=== Input data ===
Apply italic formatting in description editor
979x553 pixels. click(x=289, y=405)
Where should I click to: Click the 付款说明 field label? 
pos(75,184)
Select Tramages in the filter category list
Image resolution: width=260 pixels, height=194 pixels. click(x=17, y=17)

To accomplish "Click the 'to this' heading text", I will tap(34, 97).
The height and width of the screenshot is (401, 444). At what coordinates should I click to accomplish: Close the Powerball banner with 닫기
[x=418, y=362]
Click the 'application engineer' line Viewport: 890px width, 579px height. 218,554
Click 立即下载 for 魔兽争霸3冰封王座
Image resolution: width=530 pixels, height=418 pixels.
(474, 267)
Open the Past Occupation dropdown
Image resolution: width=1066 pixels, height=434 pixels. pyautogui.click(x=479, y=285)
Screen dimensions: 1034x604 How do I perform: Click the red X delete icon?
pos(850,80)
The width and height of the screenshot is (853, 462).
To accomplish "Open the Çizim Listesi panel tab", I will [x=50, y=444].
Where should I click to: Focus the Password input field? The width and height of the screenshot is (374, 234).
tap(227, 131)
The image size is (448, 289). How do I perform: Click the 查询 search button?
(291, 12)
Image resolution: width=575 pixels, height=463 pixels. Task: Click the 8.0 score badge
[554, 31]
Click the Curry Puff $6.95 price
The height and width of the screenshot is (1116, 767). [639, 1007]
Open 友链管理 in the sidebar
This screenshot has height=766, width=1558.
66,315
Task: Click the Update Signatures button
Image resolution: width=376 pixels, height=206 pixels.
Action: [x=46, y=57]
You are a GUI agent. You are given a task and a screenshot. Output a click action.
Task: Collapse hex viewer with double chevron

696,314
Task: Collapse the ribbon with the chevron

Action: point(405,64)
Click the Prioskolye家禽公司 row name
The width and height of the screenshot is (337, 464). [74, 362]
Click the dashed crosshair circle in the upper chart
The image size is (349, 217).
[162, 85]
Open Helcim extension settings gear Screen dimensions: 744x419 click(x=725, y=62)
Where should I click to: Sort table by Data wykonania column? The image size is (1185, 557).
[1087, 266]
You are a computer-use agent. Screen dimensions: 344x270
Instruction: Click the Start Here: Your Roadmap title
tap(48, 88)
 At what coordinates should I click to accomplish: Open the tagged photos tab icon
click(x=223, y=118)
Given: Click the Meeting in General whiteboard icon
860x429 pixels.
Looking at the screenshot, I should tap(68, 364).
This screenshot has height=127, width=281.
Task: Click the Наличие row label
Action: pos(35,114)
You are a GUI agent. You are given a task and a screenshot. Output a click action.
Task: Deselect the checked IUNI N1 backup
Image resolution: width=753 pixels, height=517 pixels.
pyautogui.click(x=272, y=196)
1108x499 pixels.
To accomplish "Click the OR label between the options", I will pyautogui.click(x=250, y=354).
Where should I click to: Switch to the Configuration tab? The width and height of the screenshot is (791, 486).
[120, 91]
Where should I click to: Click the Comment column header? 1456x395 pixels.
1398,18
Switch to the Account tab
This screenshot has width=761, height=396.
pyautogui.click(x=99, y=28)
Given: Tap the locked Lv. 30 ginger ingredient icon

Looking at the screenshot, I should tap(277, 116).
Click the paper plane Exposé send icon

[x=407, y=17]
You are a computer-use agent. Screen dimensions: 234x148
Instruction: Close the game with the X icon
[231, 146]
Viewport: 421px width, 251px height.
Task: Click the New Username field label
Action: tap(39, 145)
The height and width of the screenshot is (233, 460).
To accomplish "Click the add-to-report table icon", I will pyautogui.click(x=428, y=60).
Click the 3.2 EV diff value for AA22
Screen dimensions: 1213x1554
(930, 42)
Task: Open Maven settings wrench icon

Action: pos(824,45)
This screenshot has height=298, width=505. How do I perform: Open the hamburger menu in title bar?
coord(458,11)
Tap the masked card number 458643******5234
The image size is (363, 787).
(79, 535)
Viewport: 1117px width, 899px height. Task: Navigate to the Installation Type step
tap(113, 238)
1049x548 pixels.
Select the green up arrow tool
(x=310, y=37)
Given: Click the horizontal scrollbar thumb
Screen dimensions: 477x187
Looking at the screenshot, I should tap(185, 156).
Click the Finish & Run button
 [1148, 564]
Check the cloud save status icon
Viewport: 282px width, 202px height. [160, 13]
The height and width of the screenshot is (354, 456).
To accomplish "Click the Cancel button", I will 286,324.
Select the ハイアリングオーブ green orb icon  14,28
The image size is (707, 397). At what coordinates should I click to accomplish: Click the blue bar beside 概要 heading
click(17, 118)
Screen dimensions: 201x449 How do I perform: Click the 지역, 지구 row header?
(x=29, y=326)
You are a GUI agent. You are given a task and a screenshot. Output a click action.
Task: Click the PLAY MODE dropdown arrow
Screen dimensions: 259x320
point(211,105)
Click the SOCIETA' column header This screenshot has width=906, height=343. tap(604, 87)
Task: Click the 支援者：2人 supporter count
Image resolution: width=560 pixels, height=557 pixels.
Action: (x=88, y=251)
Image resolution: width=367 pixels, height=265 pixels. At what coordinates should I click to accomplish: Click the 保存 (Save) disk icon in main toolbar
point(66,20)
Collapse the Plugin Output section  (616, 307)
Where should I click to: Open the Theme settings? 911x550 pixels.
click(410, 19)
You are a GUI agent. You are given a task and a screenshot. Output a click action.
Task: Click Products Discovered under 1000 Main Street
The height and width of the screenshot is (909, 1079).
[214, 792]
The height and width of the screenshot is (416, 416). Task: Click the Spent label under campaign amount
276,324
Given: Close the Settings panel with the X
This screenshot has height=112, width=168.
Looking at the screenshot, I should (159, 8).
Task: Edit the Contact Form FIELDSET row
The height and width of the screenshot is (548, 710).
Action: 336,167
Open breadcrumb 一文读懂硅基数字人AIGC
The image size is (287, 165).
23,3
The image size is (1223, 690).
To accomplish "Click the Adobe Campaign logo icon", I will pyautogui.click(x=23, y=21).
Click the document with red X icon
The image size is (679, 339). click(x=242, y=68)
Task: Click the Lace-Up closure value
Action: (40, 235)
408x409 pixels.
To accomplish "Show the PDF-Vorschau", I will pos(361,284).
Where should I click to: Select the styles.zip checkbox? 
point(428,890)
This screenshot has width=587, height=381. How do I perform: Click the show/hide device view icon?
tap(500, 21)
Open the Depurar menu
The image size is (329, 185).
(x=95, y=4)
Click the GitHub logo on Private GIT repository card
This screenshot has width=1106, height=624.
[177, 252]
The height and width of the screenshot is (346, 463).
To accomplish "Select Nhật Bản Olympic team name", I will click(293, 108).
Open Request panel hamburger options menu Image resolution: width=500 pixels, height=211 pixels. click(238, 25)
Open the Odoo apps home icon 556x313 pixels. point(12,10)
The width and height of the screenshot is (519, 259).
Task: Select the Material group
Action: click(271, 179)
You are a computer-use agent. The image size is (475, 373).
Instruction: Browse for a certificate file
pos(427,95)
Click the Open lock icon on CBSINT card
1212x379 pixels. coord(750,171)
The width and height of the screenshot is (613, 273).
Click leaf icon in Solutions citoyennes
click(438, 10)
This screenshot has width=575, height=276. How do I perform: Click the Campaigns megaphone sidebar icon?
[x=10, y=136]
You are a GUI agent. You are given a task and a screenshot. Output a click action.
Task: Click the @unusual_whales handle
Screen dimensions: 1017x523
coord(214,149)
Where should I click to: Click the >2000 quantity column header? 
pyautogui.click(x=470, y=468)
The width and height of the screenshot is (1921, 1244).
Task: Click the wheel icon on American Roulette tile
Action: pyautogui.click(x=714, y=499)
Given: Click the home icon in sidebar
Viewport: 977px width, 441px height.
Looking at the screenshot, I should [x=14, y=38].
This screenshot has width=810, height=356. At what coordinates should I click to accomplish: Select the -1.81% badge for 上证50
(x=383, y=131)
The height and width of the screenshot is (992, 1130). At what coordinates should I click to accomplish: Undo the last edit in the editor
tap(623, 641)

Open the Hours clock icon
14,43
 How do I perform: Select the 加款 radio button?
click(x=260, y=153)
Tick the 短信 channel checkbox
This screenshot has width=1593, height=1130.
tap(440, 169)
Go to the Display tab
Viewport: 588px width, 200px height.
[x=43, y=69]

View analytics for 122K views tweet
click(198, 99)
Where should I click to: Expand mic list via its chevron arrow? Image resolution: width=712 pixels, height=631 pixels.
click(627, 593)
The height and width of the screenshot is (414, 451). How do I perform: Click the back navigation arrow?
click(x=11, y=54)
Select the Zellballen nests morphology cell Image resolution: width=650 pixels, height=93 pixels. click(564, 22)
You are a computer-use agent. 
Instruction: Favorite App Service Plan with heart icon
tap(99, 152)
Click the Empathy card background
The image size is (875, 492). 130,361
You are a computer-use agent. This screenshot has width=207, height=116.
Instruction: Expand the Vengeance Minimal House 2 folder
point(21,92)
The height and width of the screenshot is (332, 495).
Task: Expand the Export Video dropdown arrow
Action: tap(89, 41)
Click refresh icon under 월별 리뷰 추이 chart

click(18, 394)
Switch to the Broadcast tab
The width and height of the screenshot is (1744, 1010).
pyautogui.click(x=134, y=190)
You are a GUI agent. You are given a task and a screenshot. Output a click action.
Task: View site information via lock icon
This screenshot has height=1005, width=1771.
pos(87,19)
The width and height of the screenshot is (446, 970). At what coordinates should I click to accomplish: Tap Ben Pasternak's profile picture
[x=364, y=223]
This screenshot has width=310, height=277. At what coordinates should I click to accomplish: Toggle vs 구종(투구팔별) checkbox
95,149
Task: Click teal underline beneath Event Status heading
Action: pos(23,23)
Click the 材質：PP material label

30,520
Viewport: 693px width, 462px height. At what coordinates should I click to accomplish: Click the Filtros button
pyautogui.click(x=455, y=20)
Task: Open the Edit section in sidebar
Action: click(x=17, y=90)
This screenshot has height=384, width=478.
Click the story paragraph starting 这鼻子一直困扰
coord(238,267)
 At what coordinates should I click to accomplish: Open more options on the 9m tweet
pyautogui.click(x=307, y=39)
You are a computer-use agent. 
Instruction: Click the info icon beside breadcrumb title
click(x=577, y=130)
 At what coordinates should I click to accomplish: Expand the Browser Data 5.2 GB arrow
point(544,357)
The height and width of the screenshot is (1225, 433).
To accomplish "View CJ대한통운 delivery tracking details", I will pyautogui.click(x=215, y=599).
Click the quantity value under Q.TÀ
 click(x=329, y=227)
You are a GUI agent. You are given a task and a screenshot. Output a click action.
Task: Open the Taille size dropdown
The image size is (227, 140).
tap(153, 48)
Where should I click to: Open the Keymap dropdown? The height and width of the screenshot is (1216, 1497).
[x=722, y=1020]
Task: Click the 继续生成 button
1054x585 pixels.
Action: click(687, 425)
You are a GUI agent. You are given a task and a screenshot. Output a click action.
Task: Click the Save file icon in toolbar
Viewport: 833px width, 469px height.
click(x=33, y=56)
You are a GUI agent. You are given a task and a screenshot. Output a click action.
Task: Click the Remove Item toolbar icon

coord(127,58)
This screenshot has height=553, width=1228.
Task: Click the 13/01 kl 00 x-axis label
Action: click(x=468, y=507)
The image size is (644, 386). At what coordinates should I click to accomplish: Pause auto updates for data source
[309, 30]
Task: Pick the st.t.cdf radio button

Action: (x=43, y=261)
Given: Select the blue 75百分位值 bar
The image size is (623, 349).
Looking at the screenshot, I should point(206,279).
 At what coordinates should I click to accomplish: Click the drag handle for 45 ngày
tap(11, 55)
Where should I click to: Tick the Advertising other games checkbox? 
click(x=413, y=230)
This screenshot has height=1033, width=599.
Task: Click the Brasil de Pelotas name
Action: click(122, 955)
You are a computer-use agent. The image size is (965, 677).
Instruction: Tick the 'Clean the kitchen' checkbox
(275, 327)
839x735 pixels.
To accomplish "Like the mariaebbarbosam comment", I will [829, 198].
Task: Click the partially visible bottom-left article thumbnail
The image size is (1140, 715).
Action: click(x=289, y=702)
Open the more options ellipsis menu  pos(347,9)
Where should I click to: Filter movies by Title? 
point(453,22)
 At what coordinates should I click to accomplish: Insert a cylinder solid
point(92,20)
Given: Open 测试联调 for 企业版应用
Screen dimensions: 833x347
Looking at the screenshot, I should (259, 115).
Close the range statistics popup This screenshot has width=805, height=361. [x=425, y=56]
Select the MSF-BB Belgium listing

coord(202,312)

=== What is being asked ===
Exactly as they stand, set down the lines from the top of the data through the line with "Click 立即下载 for 魔兽争霸3冰封王座".

=== Your response ===
Apply italic formatting in description editor
979x553 pixels. click(x=289, y=405)
Where should I click to: Click the 付款说明 field label? 
pos(75,184)
Select Tramages in the filter category list
Image resolution: width=260 pixels, height=194 pixels. click(x=17, y=17)

To accomplish "Click the 'to this' heading text", I will tap(34, 97).
The height and width of the screenshot is (401, 444). At what coordinates should I click to accomplish: Close the Powerball banner with 닫기
[x=418, y=362]
Click the 'application engineer' line Viewport: 890px width, 579px height. 218,554
Click 立即下载 for 魔兽争霸3冰封王座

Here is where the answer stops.